6. Educational role, limitations, security, and future directions
Workspaces are described as having significantly reduced onboarding time: interns and new team members can spin up a complete GWMS system in seconds and begin exploring and modifying components, whereas a comparable VM-based setup could take weeks (Mambelli et al., 29 Jul 2025). They were also used in the Computational HEP Traineeship Summer School 2024 to give students first-hand experience with mechanisms and components that in production run millions of jobs. The system-like design makes internal interactions observable and instructive.

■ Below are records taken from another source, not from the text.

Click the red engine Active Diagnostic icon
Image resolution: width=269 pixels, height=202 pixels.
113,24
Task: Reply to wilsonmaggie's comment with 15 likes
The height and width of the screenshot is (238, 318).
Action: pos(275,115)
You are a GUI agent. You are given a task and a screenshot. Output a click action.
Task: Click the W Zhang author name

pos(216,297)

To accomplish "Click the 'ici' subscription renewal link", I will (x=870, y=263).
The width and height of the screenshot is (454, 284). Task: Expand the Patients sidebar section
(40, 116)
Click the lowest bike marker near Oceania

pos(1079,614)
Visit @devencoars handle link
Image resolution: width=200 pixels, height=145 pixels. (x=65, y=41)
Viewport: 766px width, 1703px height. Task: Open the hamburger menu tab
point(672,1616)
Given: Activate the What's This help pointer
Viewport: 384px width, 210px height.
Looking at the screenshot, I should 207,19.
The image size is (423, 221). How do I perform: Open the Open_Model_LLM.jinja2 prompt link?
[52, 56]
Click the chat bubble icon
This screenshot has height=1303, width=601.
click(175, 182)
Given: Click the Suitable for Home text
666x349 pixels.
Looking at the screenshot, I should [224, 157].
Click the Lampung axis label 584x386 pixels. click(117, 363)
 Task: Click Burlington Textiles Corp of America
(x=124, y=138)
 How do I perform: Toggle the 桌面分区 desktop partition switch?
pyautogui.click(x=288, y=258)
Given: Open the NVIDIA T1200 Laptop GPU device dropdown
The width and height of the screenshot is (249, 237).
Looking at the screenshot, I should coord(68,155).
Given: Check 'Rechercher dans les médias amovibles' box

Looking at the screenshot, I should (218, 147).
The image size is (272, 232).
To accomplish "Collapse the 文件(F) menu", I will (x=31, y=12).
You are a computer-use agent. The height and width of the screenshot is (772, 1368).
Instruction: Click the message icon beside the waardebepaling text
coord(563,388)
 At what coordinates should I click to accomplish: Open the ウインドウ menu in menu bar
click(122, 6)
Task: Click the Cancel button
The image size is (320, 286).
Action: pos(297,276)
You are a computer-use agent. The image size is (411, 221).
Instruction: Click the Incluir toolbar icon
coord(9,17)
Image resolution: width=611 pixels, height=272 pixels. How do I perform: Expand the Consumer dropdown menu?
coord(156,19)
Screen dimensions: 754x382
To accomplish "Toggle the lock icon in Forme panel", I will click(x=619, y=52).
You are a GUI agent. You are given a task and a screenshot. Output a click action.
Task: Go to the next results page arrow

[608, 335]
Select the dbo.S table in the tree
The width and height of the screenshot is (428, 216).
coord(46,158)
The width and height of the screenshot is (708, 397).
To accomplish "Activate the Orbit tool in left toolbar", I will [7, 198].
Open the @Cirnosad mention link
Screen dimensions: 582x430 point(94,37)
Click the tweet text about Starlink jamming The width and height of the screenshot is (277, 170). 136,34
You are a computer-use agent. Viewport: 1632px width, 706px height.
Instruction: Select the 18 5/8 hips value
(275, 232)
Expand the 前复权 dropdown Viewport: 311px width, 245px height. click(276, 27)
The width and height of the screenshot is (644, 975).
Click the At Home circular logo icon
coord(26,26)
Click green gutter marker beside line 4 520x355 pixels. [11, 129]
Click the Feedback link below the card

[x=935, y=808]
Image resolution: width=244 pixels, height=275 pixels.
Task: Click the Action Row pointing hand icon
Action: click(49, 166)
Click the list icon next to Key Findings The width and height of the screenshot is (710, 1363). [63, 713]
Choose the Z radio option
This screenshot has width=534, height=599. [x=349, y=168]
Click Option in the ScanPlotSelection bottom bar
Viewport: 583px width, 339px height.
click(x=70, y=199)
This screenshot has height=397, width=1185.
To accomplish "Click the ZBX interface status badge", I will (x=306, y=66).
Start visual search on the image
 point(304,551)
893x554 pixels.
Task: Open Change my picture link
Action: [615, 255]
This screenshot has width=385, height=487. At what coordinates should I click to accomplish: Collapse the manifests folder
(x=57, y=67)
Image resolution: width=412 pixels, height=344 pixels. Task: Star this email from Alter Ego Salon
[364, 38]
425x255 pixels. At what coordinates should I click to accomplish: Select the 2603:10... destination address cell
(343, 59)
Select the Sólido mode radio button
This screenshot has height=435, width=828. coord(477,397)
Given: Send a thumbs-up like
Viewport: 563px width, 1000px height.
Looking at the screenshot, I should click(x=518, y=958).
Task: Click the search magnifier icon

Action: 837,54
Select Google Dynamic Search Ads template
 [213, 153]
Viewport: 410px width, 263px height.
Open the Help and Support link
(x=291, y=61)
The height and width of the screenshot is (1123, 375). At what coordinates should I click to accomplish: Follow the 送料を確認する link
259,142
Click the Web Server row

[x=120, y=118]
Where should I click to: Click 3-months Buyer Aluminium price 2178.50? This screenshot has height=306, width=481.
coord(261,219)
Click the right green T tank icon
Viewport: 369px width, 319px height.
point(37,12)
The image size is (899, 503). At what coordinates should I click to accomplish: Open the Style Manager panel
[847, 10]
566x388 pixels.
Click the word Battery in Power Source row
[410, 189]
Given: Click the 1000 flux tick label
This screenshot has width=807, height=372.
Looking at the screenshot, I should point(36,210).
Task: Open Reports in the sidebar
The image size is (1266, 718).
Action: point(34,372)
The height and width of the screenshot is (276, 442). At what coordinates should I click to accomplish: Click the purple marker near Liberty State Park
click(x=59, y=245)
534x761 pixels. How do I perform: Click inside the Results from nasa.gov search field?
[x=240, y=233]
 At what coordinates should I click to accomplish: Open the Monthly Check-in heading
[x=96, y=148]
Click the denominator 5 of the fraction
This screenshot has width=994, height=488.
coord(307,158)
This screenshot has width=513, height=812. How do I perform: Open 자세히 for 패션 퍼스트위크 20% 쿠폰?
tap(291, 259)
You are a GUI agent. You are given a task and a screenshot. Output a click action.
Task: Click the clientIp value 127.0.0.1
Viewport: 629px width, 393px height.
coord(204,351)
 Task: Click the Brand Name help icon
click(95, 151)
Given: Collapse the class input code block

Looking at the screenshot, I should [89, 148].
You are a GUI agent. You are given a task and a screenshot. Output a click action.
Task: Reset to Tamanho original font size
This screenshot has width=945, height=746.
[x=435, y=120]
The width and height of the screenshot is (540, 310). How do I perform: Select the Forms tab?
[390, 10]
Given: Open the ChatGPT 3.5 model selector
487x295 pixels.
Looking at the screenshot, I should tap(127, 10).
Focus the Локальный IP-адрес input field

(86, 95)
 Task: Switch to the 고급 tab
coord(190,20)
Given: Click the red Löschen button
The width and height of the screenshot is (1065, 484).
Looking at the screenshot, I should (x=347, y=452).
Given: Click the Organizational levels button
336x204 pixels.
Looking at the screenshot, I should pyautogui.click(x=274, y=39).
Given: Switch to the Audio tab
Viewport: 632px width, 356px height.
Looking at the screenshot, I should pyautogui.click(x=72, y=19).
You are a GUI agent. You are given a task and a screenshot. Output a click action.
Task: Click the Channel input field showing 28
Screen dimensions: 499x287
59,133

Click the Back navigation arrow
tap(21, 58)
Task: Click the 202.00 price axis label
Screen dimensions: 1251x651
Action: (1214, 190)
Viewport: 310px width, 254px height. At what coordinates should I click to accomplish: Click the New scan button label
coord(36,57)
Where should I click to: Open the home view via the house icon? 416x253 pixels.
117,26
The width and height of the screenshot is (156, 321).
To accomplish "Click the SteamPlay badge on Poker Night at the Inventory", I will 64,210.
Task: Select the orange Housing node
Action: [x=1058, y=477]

The limitations are explicit. Compose-based orchestration is single-host and does not provide automatic scaling across multiple machines, unlike Kubernetes or OKD (Mambelli et al., 29 Jul 2025). The source treats this as acceptable for development, test, and teaching goals. Another limitation is that systemd is not available in containers, necessitating supervisord plus systemctl emulation. Full CI automation of token acquisition is also non-trivial because SciTokens typically require interactive web portal authentication.
Security considerations are framed narrowly around local testbeds. Development uses self-signed host certificates generated at startup, trust anchored by an included CA and shared via volumes; this is appropriate for local testbeds, not for production (Mambelli et al., 29 Jul 2025). CE and pilots use SciTokens, described as JWT-based capability tokens, rather than GSI proxies, and credential refresh scripts exist in the Frontend workspace. Secrets and code are shared via mounted volumes, and care should be taken when exposing ports or connecting to external resources during testing.
The best practices enumerated in the source emphasize the gwms-workspace common base and parameterization of CE, Factory, and Frontend images to keep OS and platform customizations centralized; preference for Podman or Docker Compose for single-host orchestration; use of shared volumes for secrets and source trees; and use of the bridged network and internal DNS (Mambelli et al., 29 Jul 2025). They also recommend running services under supervisord and using emulated systemctl, using native arm64 images on Apple Silicon, leveraging build-workspace and ReleaseManager for reproducible packaging, and validating changes with smoke tests from the Frontend workspace.
Future work is defined in two directions: automating the ITB in the GWMS GitHub CI workflows by solving token acquisition for dynamic CI environments, and continuing to refine multi-architecture build pipelines while extending optional components and scenarios (Mambelli et al., 29 Jul 2025). This suggests that GlideinWMS Workspaces are intended as a stable development substrate whose scope may broaden, but still within the roles identified throughout the paper: development, integration testing, and teaching rather than production deployment.